Pietro Occhiuto

Pietro Occhiuto

giovedì 6 giugno 2013

Quei manganelli sui lavoratori puzzano di vecchio

Quello che è accaduto a Terni ha davvero un puzzo di vecchio di antico: gli operai delle Acciaierie di Terni che lottano democraticamente per difendere la propria fabbrica, il proprio posto di lavoro, il luogo dove si produce gran parte della ricchezza di quella comunità e la Polizia che carica quei manifestanti. Gli operai della ex Thyssen di Terni stanno lottando pacificamente per difendere il loro lavoro e la polizia riceve l’ordine di non farli sedere sui binari e lo fa a colpi di manganello.
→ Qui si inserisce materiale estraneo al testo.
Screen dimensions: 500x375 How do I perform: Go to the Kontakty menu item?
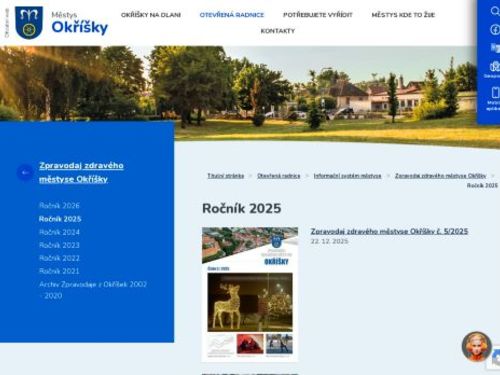pos(278,31)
Ferito anche il sindaco del Pd che stava accanto a quei lavoratori e con loro rivendicava un futuro per quell'azienda e per quel territorio. La città di Terni ha fatto un tuffo nel passato quando, ai tempi di Scelba, quello che è accaduto ieri era la regola.
Comportamento e violenza incomprensibili quello messo in atto dalle forze di polizia, che aggiunge, alla drammatica crisi economica e sociale del Paese, pericolose tensioni sul fronte sociale.
Lo Stato deve preservare e tutelare quei lavoratori che liberamente e pacificamente rivendicano il loro posto di lavoro. Non attaccarli. Il Governo Letta, con il Ministro degli Interni, Angelino Alfano, verifichi quanto è accaduto e si accertino le responsabilità sperando che non ci si nasconda dietro un ombrello.